◆ **Trabalho a realizar**: Transcreva na íntegra, sem nenhuma alteração, o trecho do texto sobre a indenização a uma trabalhadora que recebeu ordem de retirar os dreads.

◆ **Trecho do texto**:

=======

A 6ª turma do TRT da 4ª região condenou um shopping a pagar indenização por danos morais, no valor de R$ 10 mil, a uma trabalhadora que recebeu ordem da supervisora para retirar seus dreads. Para o colegiado, a proibição pura e simples constitui em prática discriminatória.
A autora da ação atuou como fiscal de higienização no shopping. Segundo ela, fez o penteado em março de 2017, quando ganhou de presente do marido. Porém, quando trocou do turno da noite para manhã, recebeu a ordem para a retirada dos dreads. Em depoimento, a autora relatou que chorou por diversas vezes no ambiente de trabalho.
Segundo a mulher, ela não tinha mais vontade de se olhar no espelho, pois havia incorporado o cabelo ao seu estilo. Afirmou terem ocorrido diversos momentos de desânimo e de falta de vontade de ir trabalhar. Além da questão do penteado, a trabalhadora relatou que havia tratamento diferenciado em relação às folgas concedidas.
Em defesa, a empresa afirmou que “jamais tal recomendação seria feita” e que “possui inúmeros colaboradores afrodescendentes, sendo que vários usam cabelo trançado, com dreadlocks ou mesmo no seu formato e volume naturais”.

=======

◆ **Dados disponíveis**:

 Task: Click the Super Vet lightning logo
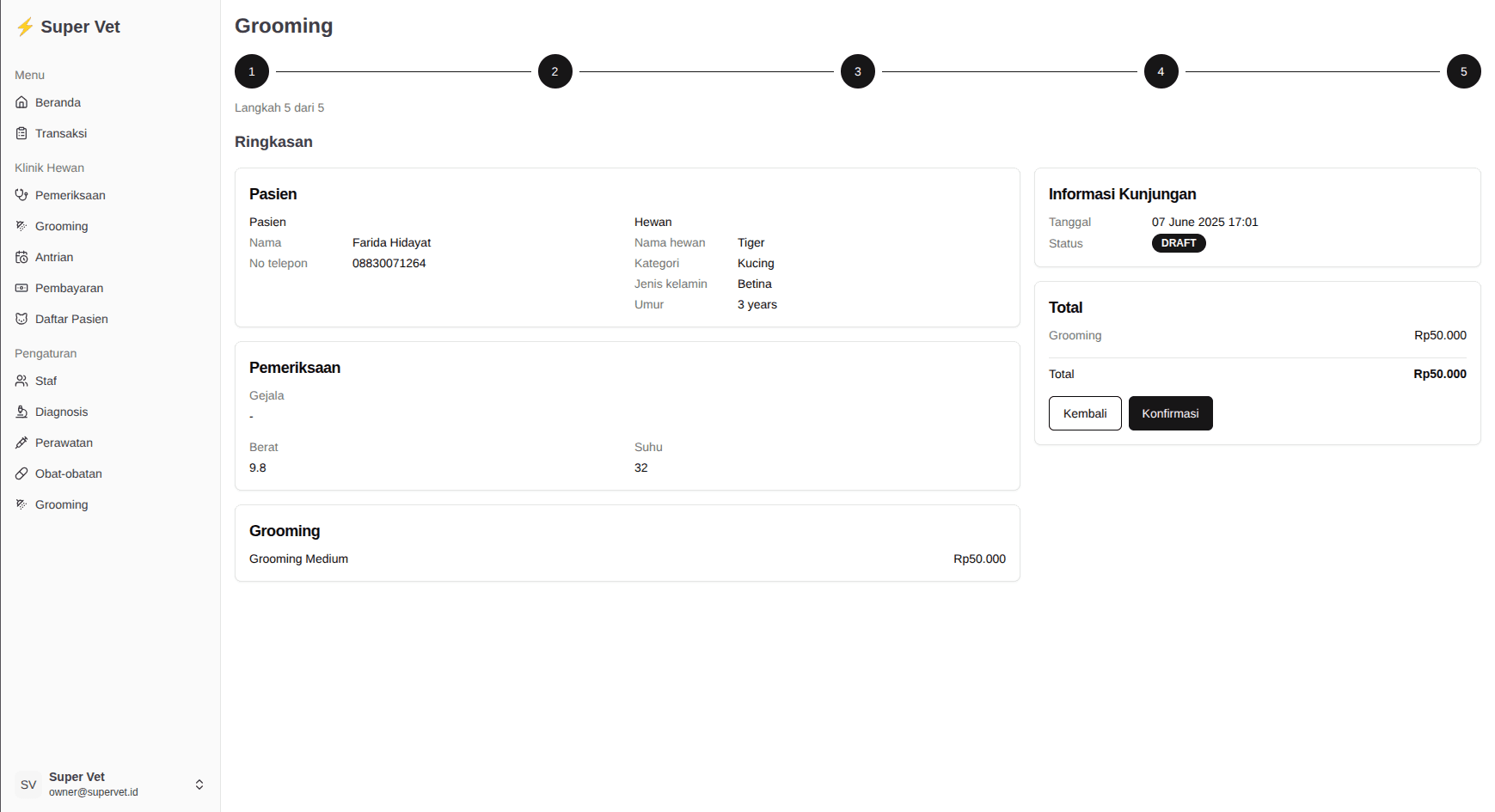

=======

◆ **Tarefa concluída**:
A 6ª turma do TRT da 4ª região condenou um shopping a pagar indenização por danos morais, no valor de R$ 10 mil, a uma trabalhadora que recebeu ordem da supervisora para retirar seus dreads. Para o colegiado, a proibição pura e simples constitui em prática discriminatória.
A autora da ação atuou como fiscal de higienização no shopping. Segundo ela, fez o penteado em março de 2017, quando ganhou de presente do marido. Porém, quando trocou do turno da noite para manhã, recebeu a ordem para a retirada dos dreads. Em depoimento, a autora relatou que chorou por diversas vezes no ambiente de trabalho.
Segundo a mulher, ela não tinha mais vontade de se olhar no espelho, pois havia incorporado o cabelo ao seu estilo. Afirmou terem ocorrido diversos momentos de desânimo e de falta de vontade de ir trabalhar. Além da questão do penteado, a trabalhadora relatou que havia tratamento diferenciado em relação às folgas concedidas.
Em defesa, a empresa afirmou que “jamais tal recomendação seria feita” e que “possui inúmeros colaboradores afrodescendentes, sendo que vários usam cabelo trançado, com dreadlocks ou mesmo no seu formato e volume naturais”.